-- Opening Marker --
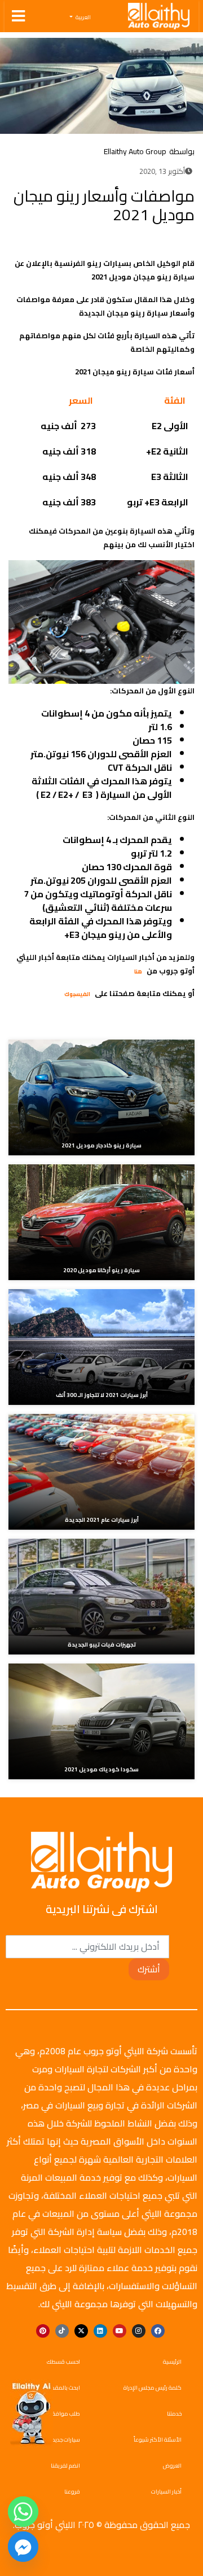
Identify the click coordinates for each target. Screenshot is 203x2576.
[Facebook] (53, 242)
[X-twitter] (81, 2331)
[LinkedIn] (20, 242)
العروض (172, 2465)
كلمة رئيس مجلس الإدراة (152, 2387)
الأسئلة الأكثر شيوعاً (158, 2439)
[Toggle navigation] (18, 16)
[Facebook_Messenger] (23, 2546)
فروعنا (72, 2491)
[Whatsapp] (23, 2511)
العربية (82, 17)
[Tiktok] (62, 2331)
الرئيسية (172, 2361)
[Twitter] (36, 242)
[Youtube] (119, 2331)
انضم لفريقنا (65, 2465)
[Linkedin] (100, 2331)
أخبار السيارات (166, 2491)
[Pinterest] (43, 2331)
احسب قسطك (63, 2361)
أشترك (149, 1969)
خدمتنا (174, 2413)
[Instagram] (138, 2331)
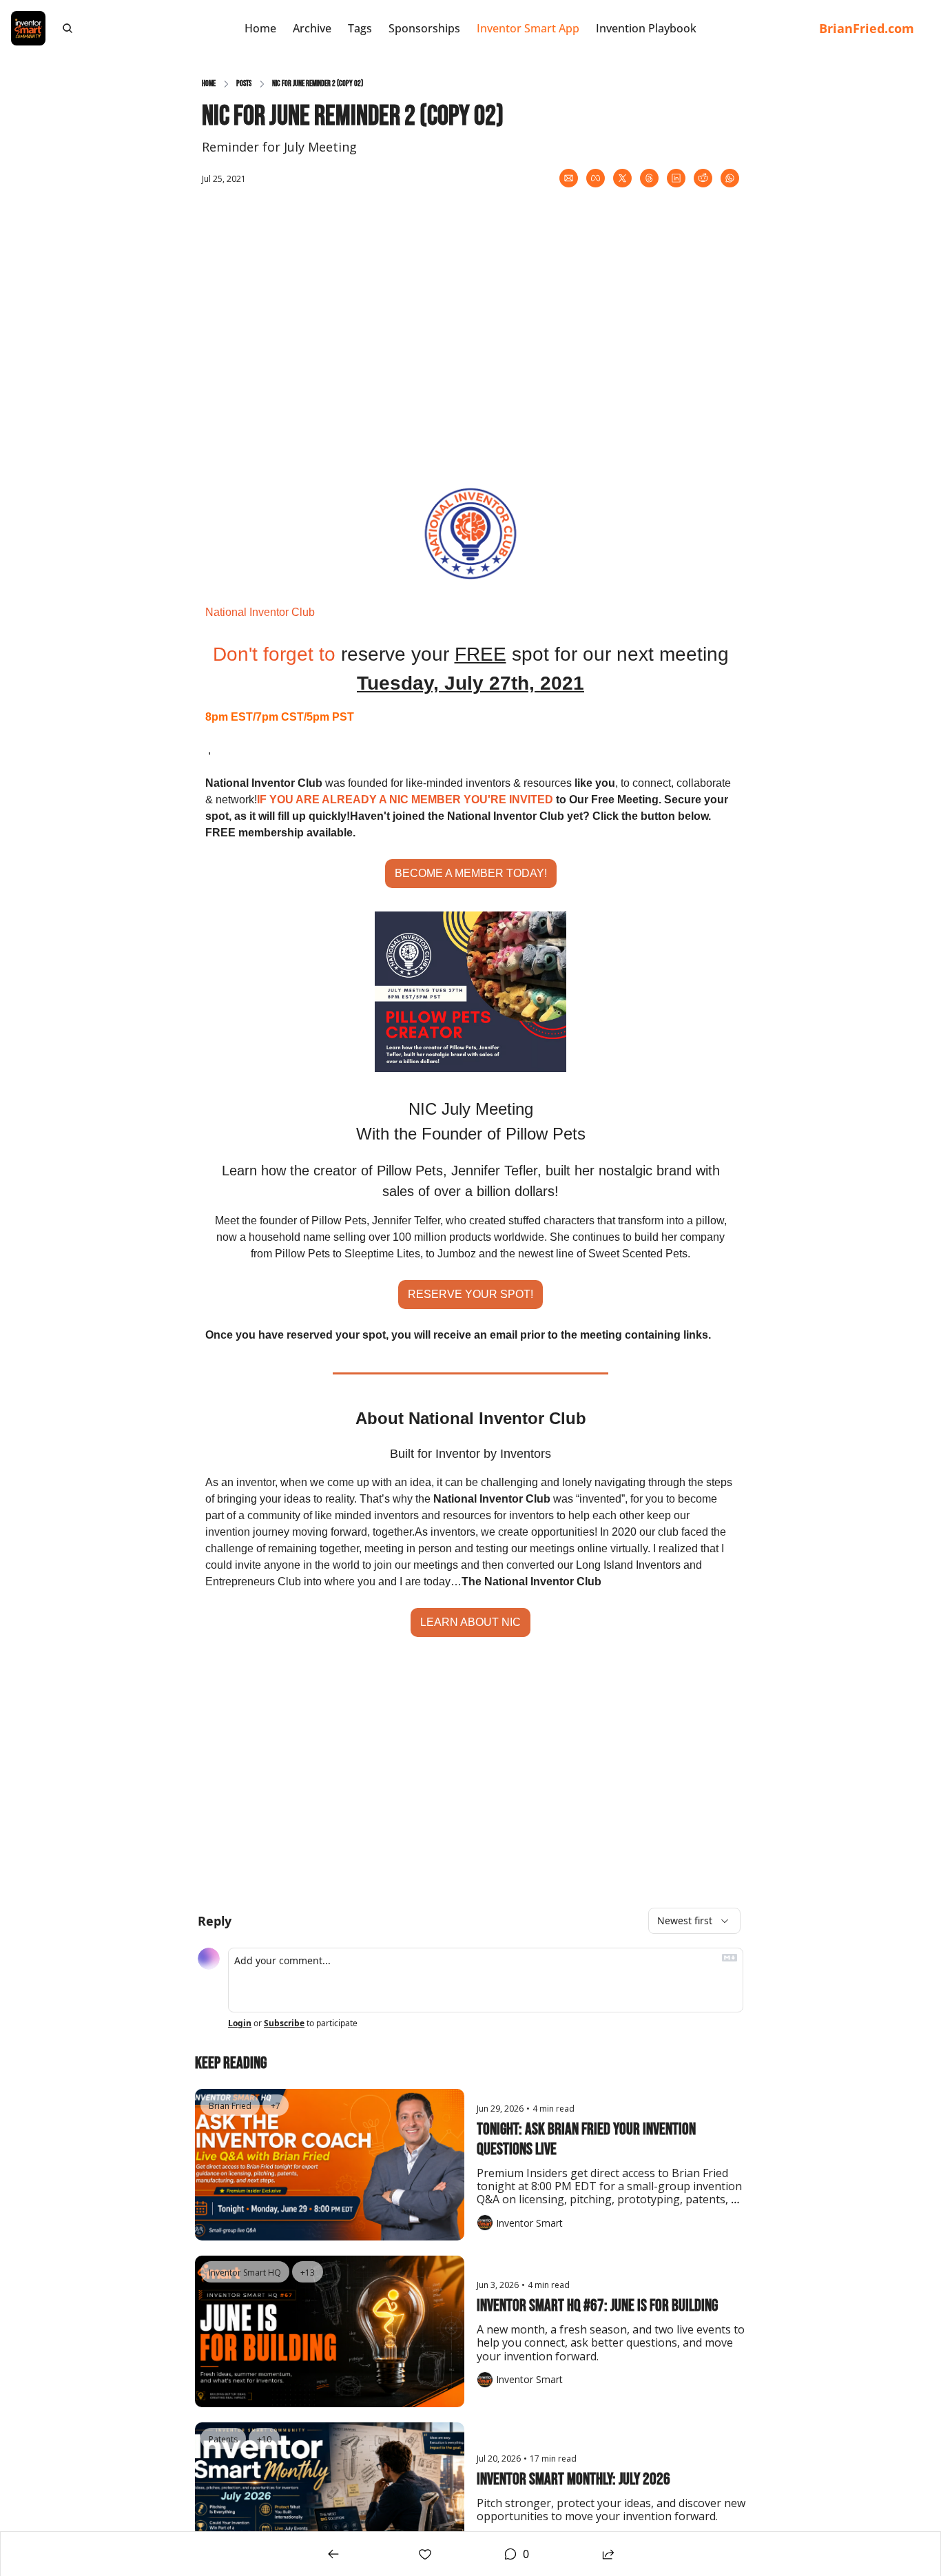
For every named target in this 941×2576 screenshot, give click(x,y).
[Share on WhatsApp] (730, 178)
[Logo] (28, 28)
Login (239, 2023)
-- Closing Marker --
◆ What to do ◆
Write out each line of the listing above, exactly, from its first line to the line holding "انضم لفريقنا (65, 2465)", inclusive. Skip the pictures.

◆ Solution for this problem ◆
Identify the click coordinates for each target. Screenshot is 203x2576.
[Facebook] (53, 242)
[X-twitter] (81, 2331)
[LinkedIn] (20, 242)
العروض (172, 2465)
كلمة رئيس مجلس الإدراة (152, 2387)
الأسئلة الأكثر شيوعاً (158, 2439)
[Toggle navigation] (18, 16)
[Facebook_Messenger] (23, 2546)
فروعنا (72, 2491)
[Whatsapp] (23, 2511)
العربية (82, 17)
[Tiktok] (62, 2331)
الرئيسية (172, 2361)
[Twitter] (36, 242)
[Youtube] (119, 2331)
انضم لفريقنا (65, 2465)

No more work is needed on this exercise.